On April 6, 2010, the New Jersey Supreme Court found that the state Municipal Utilities Law (MUL) did not exempt a partial sale of the City of Trenton’s water distribution system from a petition for referendum authorized under the Faulkner Act. The sale involved a transfer of the portion of Trenton’s system serving areas outside of the city to New Jersey American Water Company (NJAWC). Under the MUL, an ordinance authorizing the transfer of a water utility to a non-public entity generally cannot become effective without prior voter approval. However, where the transfer involves a system serving less than 5% of the municipal population (such as the partial sale to NJAWC), a voter referendum is not required and the approval can be made by ordinance, subject to review by the Board of Public Utilities.

After the city passed an ordinance approving the sale to NJAWC, a group of citizens filed a petition for referendum pursuant to the Faulkner Act. The city and NJAWC challenged the petition, arguing it should be declared null and void. Both the Law Division and Appellate Division found that the MUL provision exempting the sale from mandatory referendum requirements superseded the general provisions of the Faulkner Act allowing petitions for referendum. The New Jersey Supreme Court reversed the appellate court, finding that while the MUL provision exempted the sale from mandatory voter approval, there was no evidence that the legislature intended to remove the right of citizens to challenge an ordinance approving such a sale by referendum under the Faulkner Act.

 

Pennsylvania Department of Environmental Protection Orders Hefty Penalties After Cabot Oil & Gas Fails to Meet Corrective Action Deadline

On April 15, 2010, the Pennsylvania Department of Environmental Protection (Department) modified an existing Consent Order with Cabot Oil & Gas Corporation (Cabot) to require extensive corrective action and assess significant penalties after Cabot failed to meet compliance deadlines in the Order. Cabot failed, among other things, to repair deficient well casing and cementing and to prevent the unpermitted discharge of natural gas from wells to waters of the Commonwealth. The modified Order requires Cabot to plug several wells within 40 days as well as install treatment systems for a number of homes with contaminated drinking water. Cabot was also assessed a $240,000 fine and must pay an additional $30,000 per month beginning in May until the department has determined that Cabot has completed all of its obligations under the Order.

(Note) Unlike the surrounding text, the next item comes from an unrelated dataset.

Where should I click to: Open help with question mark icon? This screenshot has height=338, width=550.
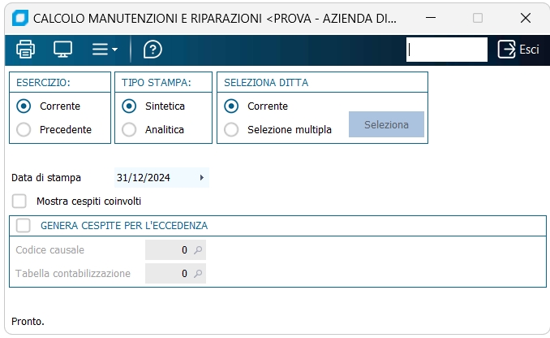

Perhaps most significantly, the department has suspended review of Cabot’s pending drilling permit applications throughout the state. For permitted wells in affected areas where drilling has not yet commenced, the department has ordered that no drilling occur until at least 12 months have passed and the Department has determined that Cabot has completed all of its obligations under the Order. Cabot’s existing Pennsylvania gas operations account for a significant part of the company’s overall gas supply and new drilling permits are required for Cabot’s planned expansion in Pennsylvania’s part of the Marcellus Shale. The aggressive action taken by the department highlights growing concern in the state over the environmental impacts of natural gas drilling operations. The department has announced a meeting next month with oil and gas companies with permits to drill in the Marcellus Shale to discuss the prevention of gas migration from wells and protection of state natural resources.

 

City of Los Angeles Identifies Water Conservation Program as Culprit in String of Summer Water Main Breaks

A report released by the City of Los Angeles earlier this month identified fluctuations in water pressure resulting from the city’s very successful water conservation program as the cause of a series of major water main breaks last summer. Last year, the use of sprinklers in the city was restricted to 15 minutes a day during the morning or evening hours of Mondays and Thursdays. The resulting fluctuations in water pressure have put too much stress on the city’s aging pipes. Los Angeles had 101 breaks during summer 2009, compared to 42 in summer 2008 and 49 in summer 2007. The city is exploring alternative conservation strategies that will create more stable water pressure.